Exercise tasks ▸
**A)** In the text on the ⎕XML function below, rewrite the paragraph beginning "The ⎕XML function is designed" as a short bulleted list that keeps its main facts.
**B)** According to the text on the ⎕XML function below, what happens to line endings before the XML is parsed?
**C)** Go on with the text on the ⎕XML function below, starting after its final sentence.

Extract to read ▸

The ⎕XML function is designed to handle XML to the extent required to import and export APL data. It favours speed over complexity - some markup is tolerated but largely ignored, and there are no XML query or validation features. APL applications which require processing, querying or validation will need to call external tools for this, and finally call ⎕XML on the resulting XML to perform the transformation into APL arrays.
XML grammar such as processing instructions, document type declarations etc. may optionally be stored in the APL array, but will not be processed or validated. This is principally to allow regeneration of XML from XML input which contains such structures, but an APL application could process the data if it chose to do so.
The XML definition uses specific terminology to describe its component parts. The following is a summary of the terms used in this section:
Character Data
Character data consists of free-form text. The free-form text should not include the characters '>', '<' or '&', so these must be represented by their entity references ('>', '<' and '&' respectively), or numeric character references.
Entity References and Character References
Entity references are named representations of single characters which cannot normally be used in character data because they are used to delimit markup, such as > for '>'. Character references are numeric representations of any character, such as  for space. Note that character references always take values in the Unicode code space, regardless of the encoding of the XML text itself.
⎕XML converts entity references and all character references which the APL character set is able to represent into their character equivalent when generating APL array data; when generating XML it converts any or all characters to entity references as needed.
There is a predefined set of entity references, and the XML specification allows others to be defined within the XML using the <!ENTITY > markup. ⎕XML does not process these additional declarations and therefore will only convert the predefined types.
Whitespace
Whitespace sequences consist of one or more spaces, tabs or line-endings. Within character data, sequences of one or more whitespace characters are replaced with a single space when this is enabled by the whitespace option. Line endings are represented differently on different systems (0x0D 0x0A, 0x0A and 0x0D are all used) but are normalized by converting them all to 0x0A before the XML is parsed, regardless of the setting of the whitespace option.

Supplied information ▸

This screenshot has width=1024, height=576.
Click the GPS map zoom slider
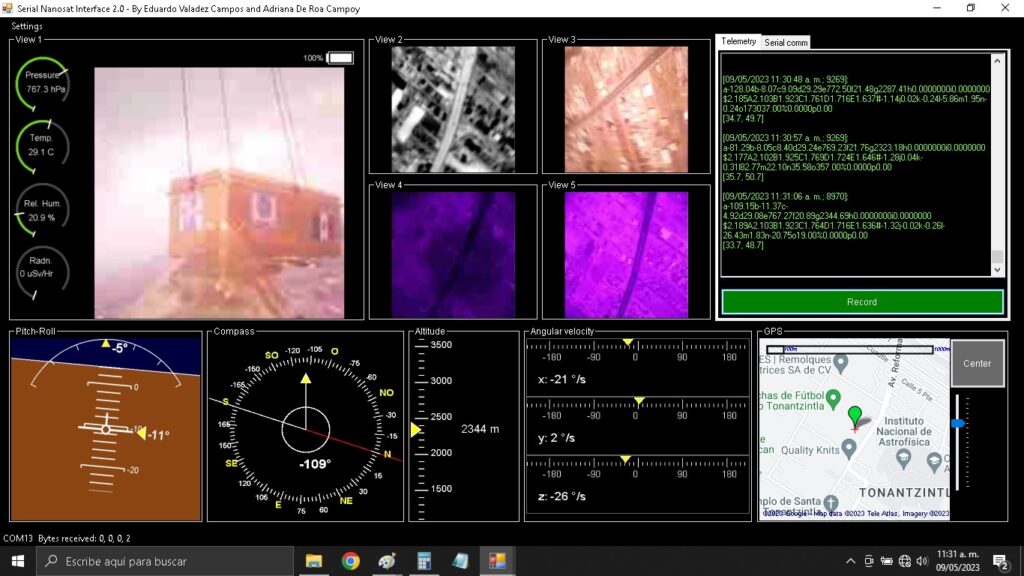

Outputs by task ▸
**A)**
- ⎕XML handles XML only as far as needed to import and export APL data.
- It puts speed ahead of complexity. Some markup is tolerated but mostly ignored.
- It has no XML query or validation features.
- Applications that need processing, querying or validation must call external tools and then run ⎕XML on the resulting XML to turn it into APL arrays.

**B)** All line endings are normalized to 0x0A before parsing, whatever the whitespace option is set to.

**C)**
Elements
An element consists of a balanced pair of tags or a single empty element tag. Tags are given names, and start and end tag names must match.
An example pair of tags, named TagName is
<TagName></TagName>
This pair is shown with no content between the tags; this may be abbreviated as an empty element tag as
<TagName/>
Tags may be given zero or more attributes, which are specified as name/value pairs; for example
<TagName AttName="AttValue">
Attribute values may be delimited by either double quotes as shown or single quotes (apostrophes); they may not contain certain characters (the delimiting quote, '&' or '<') and these must be represented by entity or character references.
The content of elements may be zero or more mixed occurrences of character data and nested elements. Tags and attribute names describe data, attribute values and the content within tags contain the data itself. Nesting of elements allows structure to be defined.
Because certain markup which describes the format of allowable data (such as element type declarations and attribute-list declarations) is not processed, no error will be reported if element contents and attributes do not conform to their restricted declarations, nor are attributes automatically added to tags if not explicitly given.
Attributes with names beginning xml: are reserved. Only xml:space is treated specially by ⎕XML. When converting both from and to XML, the value for this attribute has the following effects on space normalization for the character data within this element and child elements within it (unless subsequently overridden):
- default – space normalization is as determined by the whitespace option.
- preserve - space normalization is disabled – all whitespace is preserved as given.
- any other value – rejected.
Regardless of whether the attribute name and value have a recognised meaning, the attribute will be included in the APL array / generated XML. Note that when the names and values of attributes are examined, the comparisons are case-sensitive and take place after entity references and character references have been expanded.
Comments
Comments are fully supported markup. They are delimited by '<!--' and '-->' and all text between these delimiters is ignored. This text is included in the APL array if markup is being preserved, or discarded otherwise.
CDATA Sections
CDATA Sections are fully supported markup. They are used to delimit text within character data which has, or may have, markup text in it which is not to be processed as such. They and are delimited by '<![CDATA[' and ']]>'. CDATA sections are never recorded in the APL array as markup when XML is processed – instead, that data appears as character data. Note that this means that if you convert XML to an APL array and then convert this back to XML, CDATA sections will not be regenerated. It is, however, possible to generate CDATA sections in XML by presenting them as markup.
Processing Instructions
Processing Instructions are delimited by '<&' and '&>' but are otherwise treated as other markup, below.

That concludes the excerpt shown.